Zu den schärfsten Kritikern des Systems zählt Ifo-Präsident Hans-Werner Sinn, der die Target-Salden als erster problematisiert hat. Target sei eine gefährliche Fehlkonstruktion: ein Selbstbedienungsladen für die Peripherie, die sich damit ihre Leistungsbilanzdefizite finanzieren lasse. Es gebe “erzwungene Kapitalflüsse” von Deutschland nach Südeuropa. Anders als in Amerika, wo die Federal Reserve regionale Ungleichgewichte korrigiere, indem sie die Salden zwischen den regionalen Feds zweimal im Jahr glattstelle, türmten sich die Ungleichgewichte im Euroraum immer höher.

Unter Ökonomen hat Sinns Kritik eine heftige Debatte ausgelöst, was die Ursachen und Konsequenzen der explodierenden Target-Salden sind. Unklar ist, ob Außenhandelsungleichgewichte oder Bankenprobleme und Kapitalflucht die treibenden Faktoren sind. Und auch die wirtschaftlichen Folgen sind nicht unumstritten. Dass es zu einer Kreditverdrängung komme und am Ende hierzulande Kapital fehle, wie Sinn kritisiert, haben andere Ökonomen verneint.

Aber im Kern hat der Ifo-Präsident völlig recht. Er legt den Finger in eine Wunde des Eurosystems. Die großen Ungleichgewichte werden durch die EZB finanziert, und die nötige Anpassung hinausgezögert. Den entscheidenden Hinweis auf die Target-Problematik erhielt Sinn übrigens vom früheren Bundesbank-Präsidenten Helmut Schlesinger, dem der Bilanzposten suspekt erschien. Schlesinger forderte im Sommer 2011 eine Obergrenze oder Strafzinsen für Target-Kredite. Sein Ruf verhallte ungehört.

Gibt es gar keine Grenze? Doch, meinen Aaron Tornell von der University of California in Los Angeles und Frank Westermann von der Universität Osnabrück – es gibt eine politische Grenze. Die Bundesbank gerät in die Klemme, weil sie – als Ausgleich für die Target-Kredite – andere Kredite verringert hat. Gold oder Devisenreserven will sie nicht verkaufen. Im Dezember sind nun die Kredite an die Geschäftsbanken an die Nulllinie gestoßen. Falls der Kapitalmarkt spüre, dass Target ausgereizt sei, könne das Euro-System zusammenbrechen, meinen Tornell und Westermann. Es könne “im Prinzip innerhalb eines Tages eine spekulative Attacke” drohen und die Währungsunion zerreißen.

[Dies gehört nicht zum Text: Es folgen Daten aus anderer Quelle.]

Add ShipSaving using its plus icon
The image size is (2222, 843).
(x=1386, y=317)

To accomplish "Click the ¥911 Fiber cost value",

Deshalb habe die EZB nun angefangen, die Geldpolitik noch expansiver zu gestalten. Wenn sich aber die Krisenländer nicht wie erhofft erholen, dann werde die Rechnung präsentiert: in Form höherer Inflation sowie hohen Abschreibungen auf die hinterlegten Sicherheiten für die Target-Kredite.

Der Text erschien am 29. Januar in der Rubrik “Sonntagsökonom” in der Frankfurter Allgemeinen Sonntagszeitung.